The discussion continued with Fox noting that she would like the opportunity to review the individual evaluations written by the other members, to which Barron replied by asking if Fox was implying that it “was not a true summary of everybody’s statement?” Taylor said that she felt that the process had been agreed upon, and she moved to vote to approve the evaluation. Her comments are available here. Harris seconded the motion.
Harris also noted that the process is a chance to review the Superintendent’s progress and, while praising the process, noted that he had chosen a different rating in some categories than what had been included in the final summation. He did, however, see several of his personal comments in the summary. Gold said that the goals on which Buckey had been evaluated were specific and that she “does not think of an exemplary as a panacea.” She went on to say that she is not interested in seeing anyone’s individual evaluation because she felt as though she was represented in the summary, which was the goal. Taylor noted that the Committee had set very clear goals for Buckey in the areas of curriculum, instruction, communication, diversity, and budget, and that the evaluation reflected these goals. Fox replied by saying that she had expressed her requests to the full committee and it was time to move on. Harris took the opportunity to highlight some of the comments he had included in his evaluation, including that Buckey has been the “anchor that has kept our ship from running aground” and rated his performance as proficient while praising his communication to the community. Fox shared the comment she had included in the evaluation for additional goals for Buckey including improved two-way communication and focus on learning loss. The video is available here. Finally, the vote to approve the evaluation was taken, with Gold, Barron, Taylor, and Harris in favor and Fox opposed.
Superintendent Pay Increase
Next, the School Committee moved on to address a proposed pay increase for Superintendent Buckey. Harris made the motion to approve a 2.5 percent raise, and this was seconded by Taylor, who was unexpectedly interrupted by a profanity-laden comment from an online participant. The video is available here.
Fox made a motion to amend to delay a possible raise until after the outcome of the election next week. In response to Fox’s motion, Harris suggested that Buckey should not be the only employee in the district not to receive a raise this year. Fox countered that she was only suggesting a delay so that the decision on the amount of the raise could be made after the passage or failure of the override vote. Editor's Note: The raise approved for teachers for the same period beginning July 1, 2022 is a total of 1.5 percent. The teacher’s contract is available here.

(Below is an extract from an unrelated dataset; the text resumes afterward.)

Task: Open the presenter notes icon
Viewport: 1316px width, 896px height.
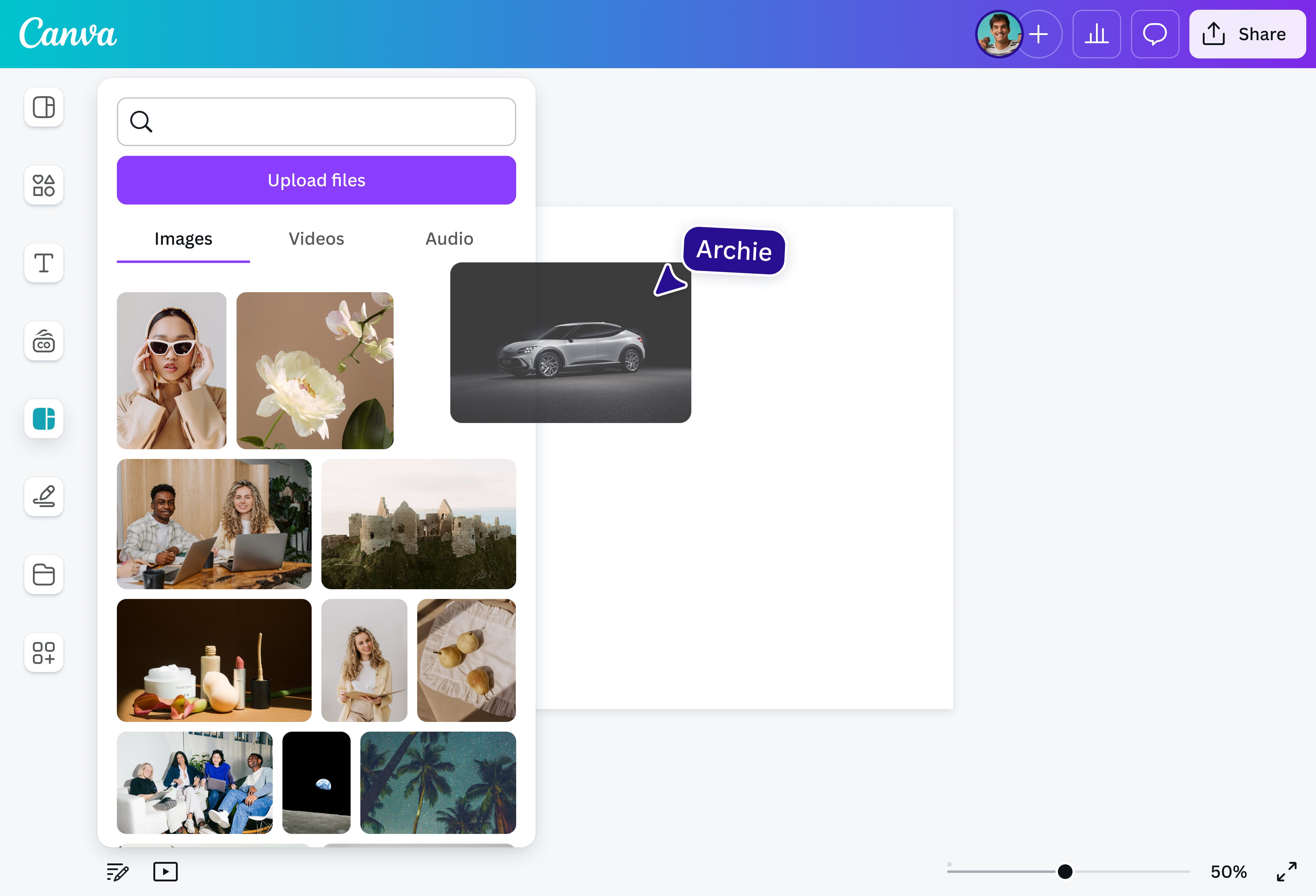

There was no second to Fox’s motion to delay, and the vote for a 2.5 percent pay increase for Buckey was approved by a vote of four to one, with Fox dissenting. Gold concluded by saying, “Thank you for your hard work and everything you have done to move this district forward.” Superintendent Buckey’s contract with the district is available for review here.

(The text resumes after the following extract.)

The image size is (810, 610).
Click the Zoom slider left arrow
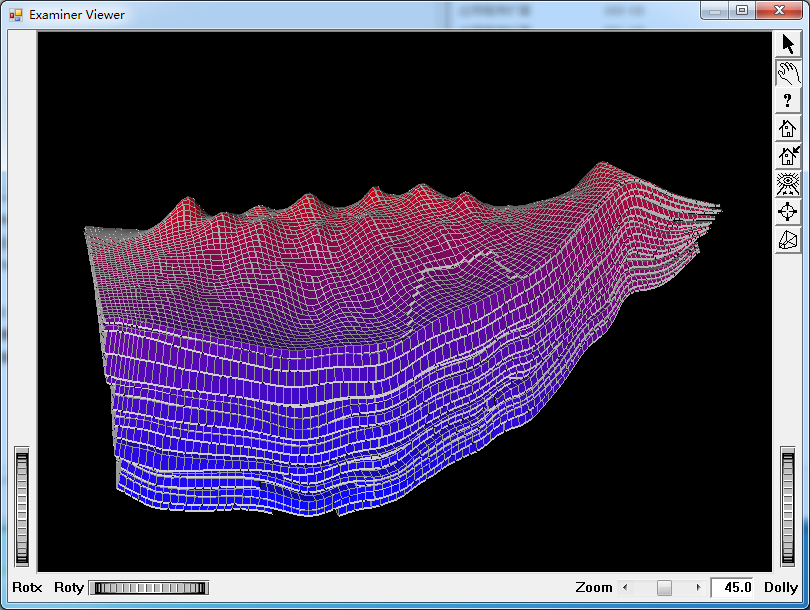click(627, 588)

Proposed Change in Policy for Memorials
The final topic of the evening was a proposed change in the policy on memorials, as evaluated by Barron, Gold, and Buckey. The change would allow permanent memorials in the event of a death to be allowed with approval of the School Committee. While a vote was originally scheduled, the Committee chose to postpone the vote until the following week, after upcoming town elections on June 21, when a new School Committee will be formed.